Obwohl viele Mitarbeitende in ihrer Arbeit in Frauenhäusern und Beratungsstellen die Partizipation von Jugendlichen befürworten, gibt es noch zu wenig konkrete pädagogische Erfahrungen und Ansatzpunkte. Jugendliche beanspruchen Mitsprachemöglichkeiten. Sie akzeptieren Entscheidungen nicht oder zumindest nicht unhinterfragt. Knappe personelle Ressourcen und die Fokussierung auf die geförderten Kernaufgaben von Frauenhäusern lassen nur wenig Spielraum, um beispielsweise verstärkt die Mitwirkung von Jugendlichen in der Frauenhausarbeit zu fördern und bedarfsgerechte Angebote vorzuhalten.
Insbesondere für männliche Jugendliche können männliche Berater, den Prozess der Bewältigung der Entwicklungsaufgaben sowie die Entwicklung einer eigenen Lebensplanung nach erlebter häuslicher Gewalt unterstützen. Die Fachkräfte in Frauenhäusern sind in der Regel Frauen. Einige Frauenhäuser mit konzeptionell systemischer Ausrichtung setzen in der Arbeit mit Kindern und Jugendlichen bereits teils männliche Fachkräfte ein.
Das Vorhalten von Schutzwohnungen für Frauen mit jugendlichen Kindern kann eine Möglichkeit sein, dass Jugendliche die Gewaltsituation gemeinsam mit ihren Müttern verlassen und bei diesen bleiben können. In eigenen Schutzwohnungen erhalten Jugendlichen während des Aufenthalts ein gewisses Maß an Privatsphäre. Einige Frauenhäuser verfügen über diese Möglichkeiten. Die übergreifende Anerkennung des Bedarfs besonderer Schutzangebote für Frauen mit jugendlichen Kindern muss noch stärker ins öffentliche Bewusstsein gebracht werden. Die gemeinsame Unterbringung von Müttern mit jugendlichen Kindern kann dazu beitragen, dass Jugendlichen prekäre Situationen wie beispielsweise das wechselnde Übernachten bei Freunden und Bekannten erspart bleibt.
Eine vertiefte Sensibilisierung für die Situation der Jugendlichen ist ebenso notwendig wie die konzeptionelle Verankerung von Kooperationen mit der Jugendhilfe. Die Zusammenarbeit zwischen Antigewaltarbeit und Jugendhilfe ist sinnvoll und dringlich. Aufgrund der unterschiedlichen Gegebenheiten in den Frauenhäusern vor Ort können nicht alle wünschenswerten und erforderlichen Angebote durch die Mitarbeitenden entwickelt und durchgeführt werden. Um gute Angebote und Lösungen im Sinne der weiblichen und männlichen Jugendlichen zu entwickeln, sollten beide Perspektiven – des Frauengewaltschutzes und der Jugendhilfe – zusammengebracht werden. Bezogen auf die Jugendhilfe umfasst dies insbesondere die Erziehungs- und Familienhilfe, die Jugendsozialarbeit und Schulsozialarbeit.

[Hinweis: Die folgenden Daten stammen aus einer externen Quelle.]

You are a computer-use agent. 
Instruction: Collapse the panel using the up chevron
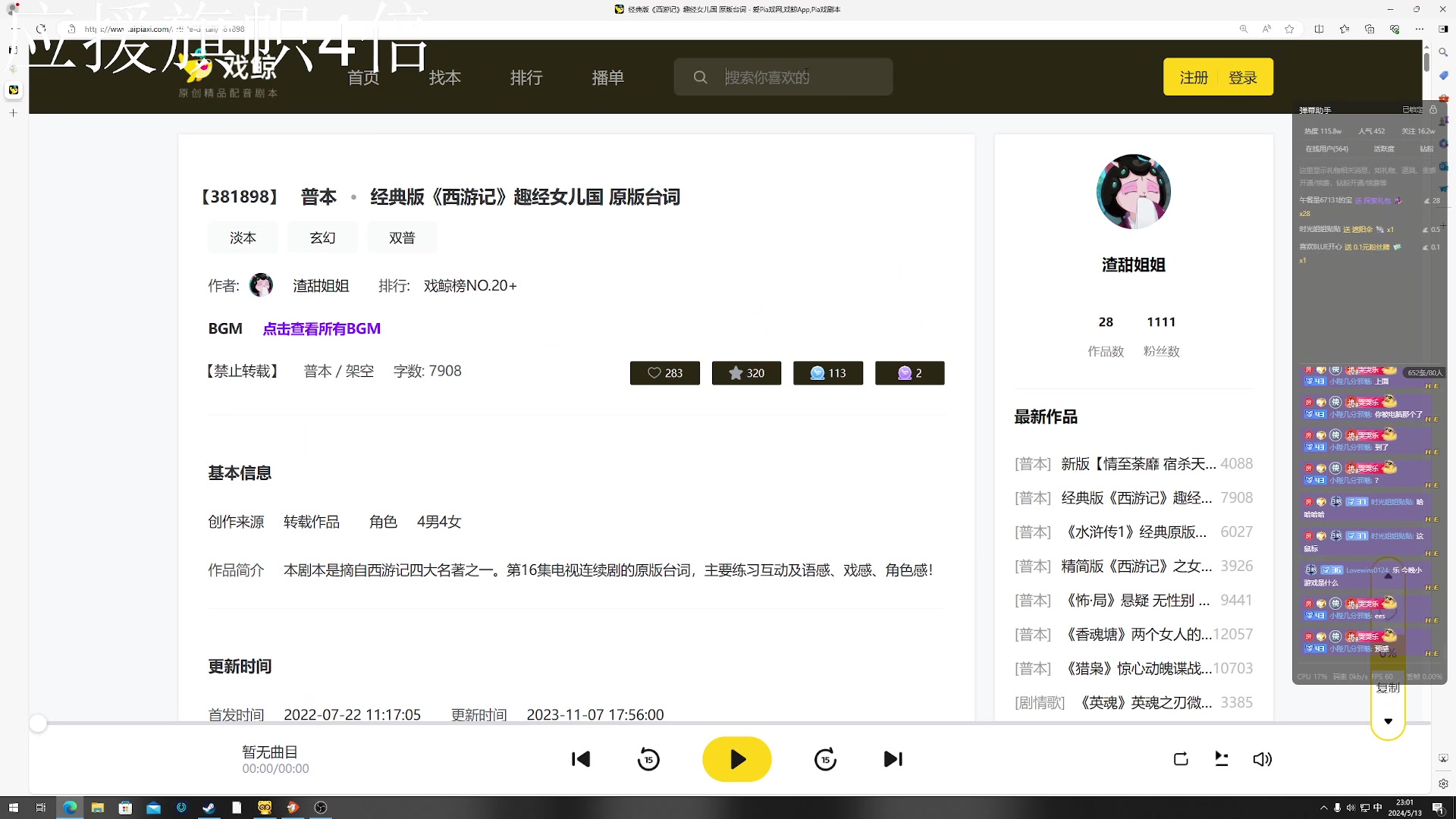coord(1388,575)
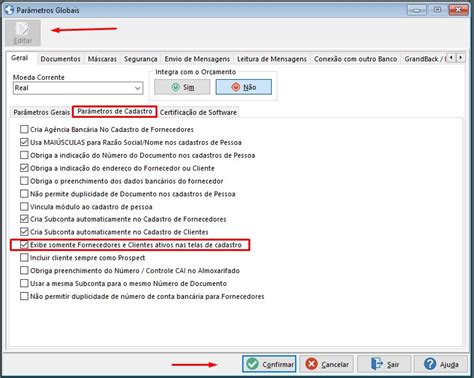This screenshot has height=378, width=474.
Task: Select the Parâmetros Gerais sub-tab
Action: point(41,112)
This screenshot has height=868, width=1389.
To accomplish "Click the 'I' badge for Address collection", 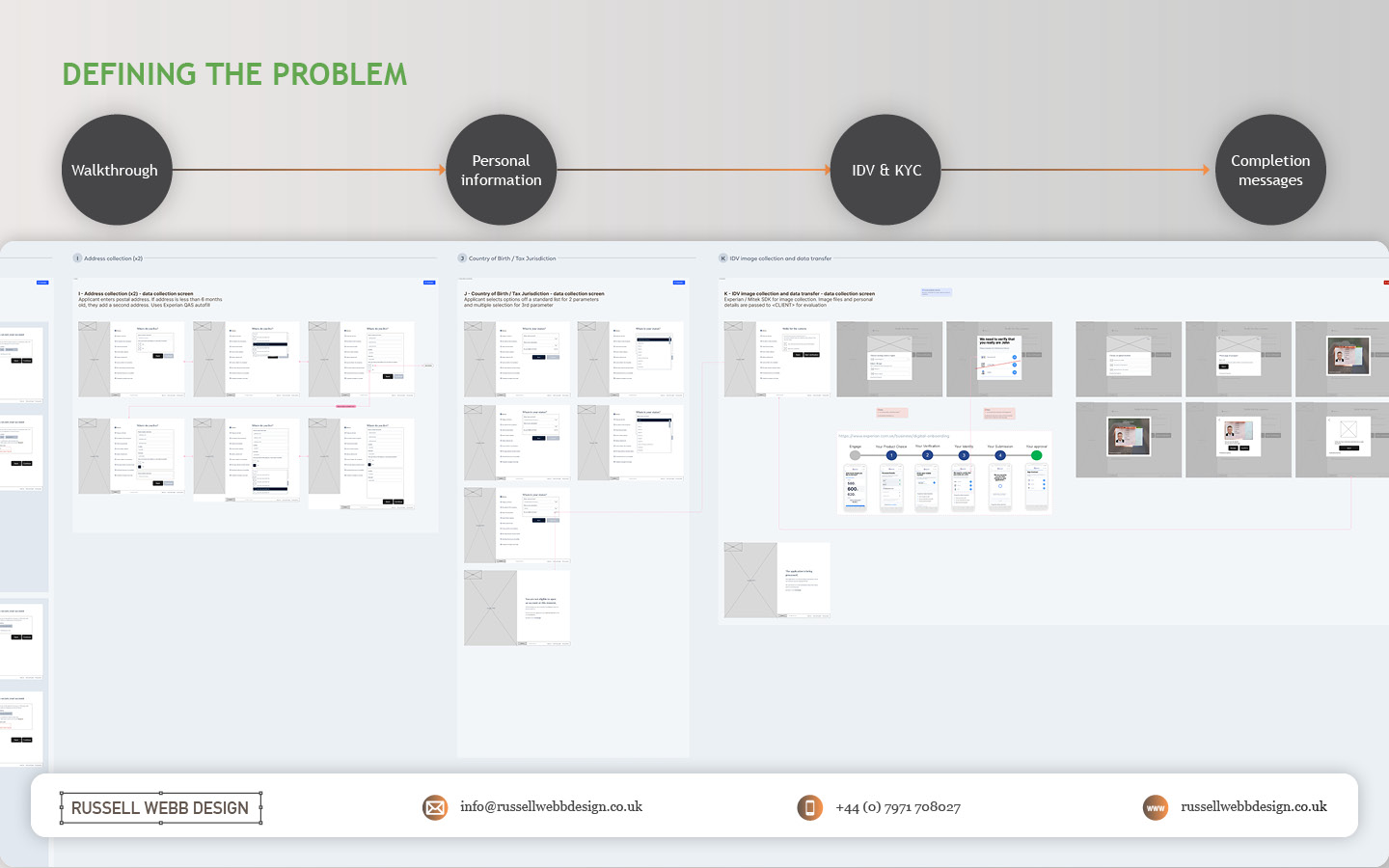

Eine übergreifende Zusammenarbeit kann weitere Handlungserfordernisse und – empfehlungen hervorbringen. Bedarfe, Leerstellen und Ansatzpunkte aus mehreren Perspektiven zu beschreiben und mit konkreten Ideen und Möglichkeiten der Kooperation zu verknüpfen, kann für Jugendliche neue Türen öffnen für ein Leben ohne häusliche Gewalt.

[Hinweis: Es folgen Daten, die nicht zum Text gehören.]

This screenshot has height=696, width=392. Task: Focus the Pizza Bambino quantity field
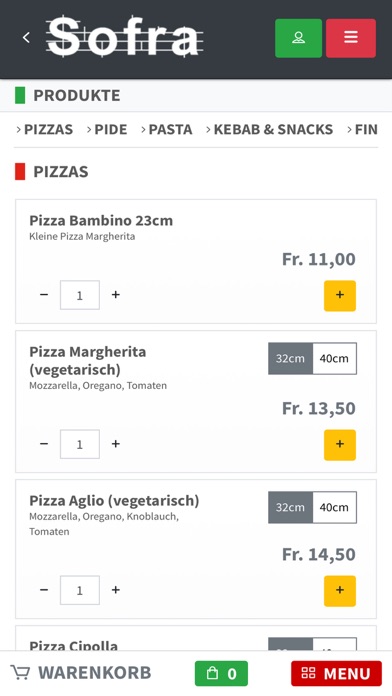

Es müssen Möglichkeiten geschaffen werden, dass Frauen mit jugendlichen Kindern jederzeit die Möglichkeit haben, die Gewaltsituation zu verlassen und ihre Kinder mitzunehmen. Männliche und weibliche Jugendliche müssen gleichermaßen die Möglichkeit haben, ihre Mütter ins Frauenhaus begleiten zu können. Dafür braucht es konzeptionelle Antworten.
Literatur:
- AWO Bundesverband 2017: Rahmenkonzeption und Leitlinien der geschlechtsspezifischen Antigewaltarbeit in der Arbeiterwohlfahrt. Hilfestrukturen bei Gewalt im sozialen Nahraum. Berlin.

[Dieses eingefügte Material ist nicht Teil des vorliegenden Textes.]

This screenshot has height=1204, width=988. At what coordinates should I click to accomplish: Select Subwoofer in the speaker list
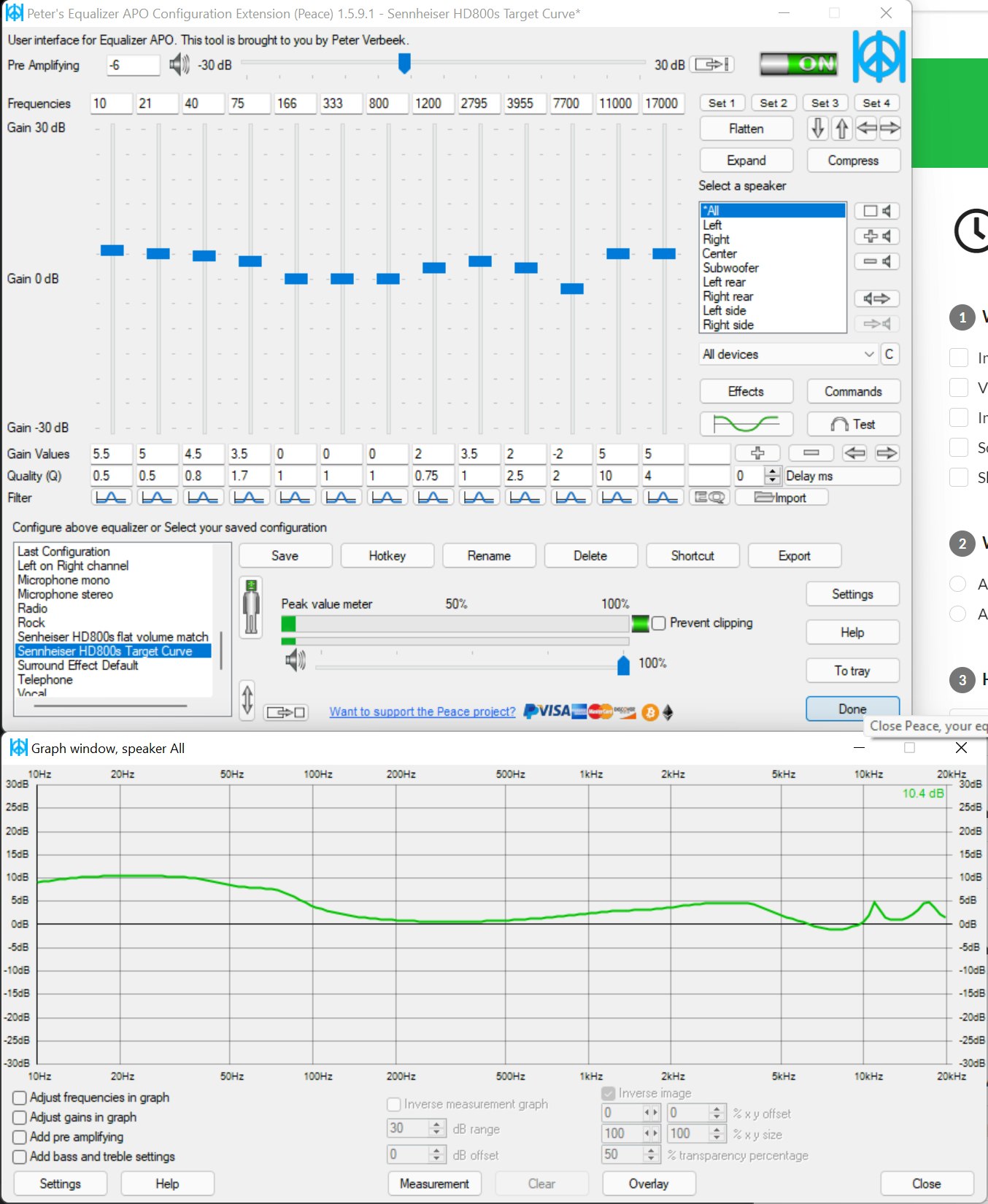pyautogui.click(x=730, y=268)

- Bundeskriminalamt 2020: Partnerschaftsgewalt. Kriminalstatistische Auswertung - Berichtsjahr 2019. Wiesbaden
- Europarat 2011: Übereinkommen des Europarats zur Verhütung und Bekämpfung von Gewalt gegen Frauen und häusliche Gewalt und erläuternder Bericht, Istanbul, 11.05.2011, Council of Europe Treaty Series – Nr. 210.
- Frauenhauskoordinierung e. V. 2018: Statistik Frauenhäuser und ihre Bewohnerinnen. Bewohnerinnenstatistik 2017 Deutschland.
- Frauenhauskoordinierung e. V. 2019: Statistik Frauenhäuser und ihre Bewohnerinnen. Bewohnerinnenstatistik 2018 Deutschland.
- Henschel, Angelika 2019: Frauenhauskinder und ihr Weg ins Leben. Das Frauenhaus als entwicklungsunterstützende Sozialisationsinstanz, Verlag Barbara Budrich, Opladen, Berlin und Toronto
- Mögling T./Tillmann, F./Reißig B. 2015: Entkoppelt vom System. Jugendliche am Übergang ins junge Erwachsenenalter und Herausforderungen für Jugendhilfestrukturen. Eine Studie des Deutschen Jugendinstituts im Auftrag der Vodafone Stiftung Deutschland (Hrsg).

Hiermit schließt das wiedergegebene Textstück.